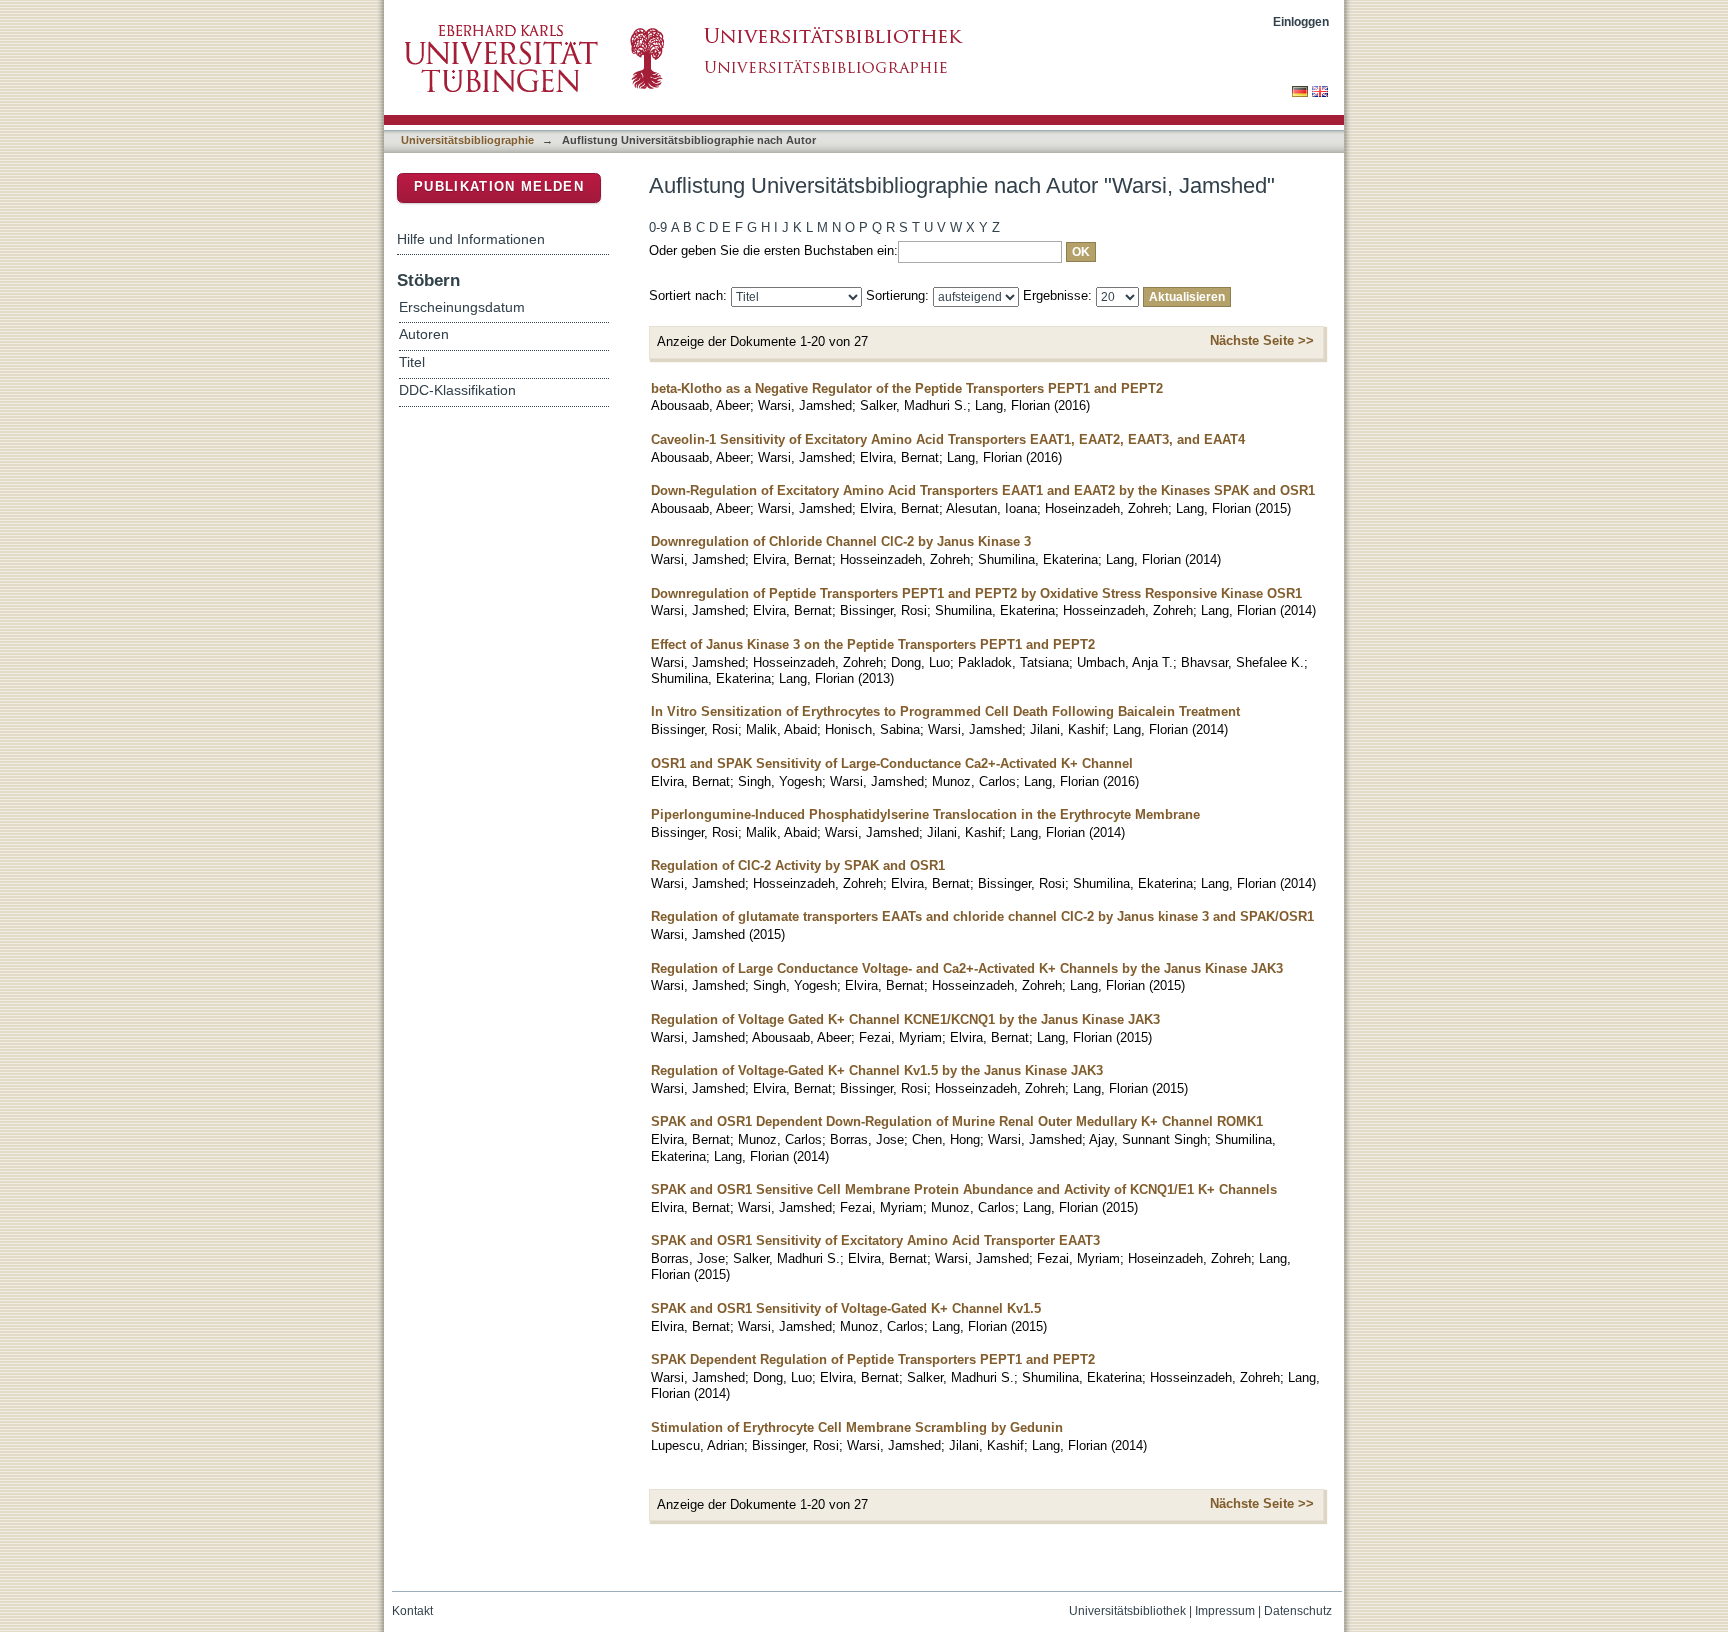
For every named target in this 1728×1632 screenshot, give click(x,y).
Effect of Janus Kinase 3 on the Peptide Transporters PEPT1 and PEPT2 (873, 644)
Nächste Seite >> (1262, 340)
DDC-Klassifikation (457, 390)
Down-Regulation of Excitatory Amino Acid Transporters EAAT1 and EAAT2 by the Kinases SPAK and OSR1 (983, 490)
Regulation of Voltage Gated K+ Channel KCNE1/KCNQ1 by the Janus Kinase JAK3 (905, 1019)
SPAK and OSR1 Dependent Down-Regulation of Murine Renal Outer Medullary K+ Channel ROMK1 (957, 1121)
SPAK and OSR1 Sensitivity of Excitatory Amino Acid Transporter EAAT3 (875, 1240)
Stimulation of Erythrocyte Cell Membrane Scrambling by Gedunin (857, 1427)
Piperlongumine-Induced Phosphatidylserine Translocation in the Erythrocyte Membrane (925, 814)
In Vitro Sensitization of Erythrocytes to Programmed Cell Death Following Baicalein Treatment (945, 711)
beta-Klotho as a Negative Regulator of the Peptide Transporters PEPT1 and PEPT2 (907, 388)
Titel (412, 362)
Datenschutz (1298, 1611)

• [PROBLEM]: All of the data above is to be repeated exactly, with the pictures left out.

• [RESULT BELOW]:
For every named target in this 1728×1632 screenshot, give click(x,y).
Effect of Janus Kinase 3 on the Peptide Transporters PEPT1 and PEPT2 (873, 644)
Nächste Seite >> (1262, 340)
DDC-Klassifikation (457, 390)
Down-Regulation of Excitatory Amino Acid Transporters EAAT1 and EAAT2 by the Kinases SPAK and OSR1 (983, 490)
Regulation of Voltage Gated K+ Channel KCNE1/KCNQ1 by the Janus Kinase JAK3 (905, 1019)
SPAK and OSR1 Dependent Down-Regulation of Murine Renal Outer Medullary K+ Channel ROMK1 (957, 1121)
SPAK and OSR1 Sensitivity of Excitatory Amino Acid Transporter EAAT3 (875, 1240)
Stimulation of Erythrocyte Cell Membrane Scrambling by Gedunin (857, 1427)
Piperlongumine-Induced Phosphatidylserine Translocation in the Erythrocyte Membrane (925, 814)
In Vitro Sensitization of Erythrocytes to Programmed Cell Death Following Baicalein Treatment (945, 711)
beta-Klotho as a Negative Regulator of the Peptide Transporters PEPT1 and PEPT2 (907, 388)
Titel (412, 362)
Datenschutz (1298, 1611)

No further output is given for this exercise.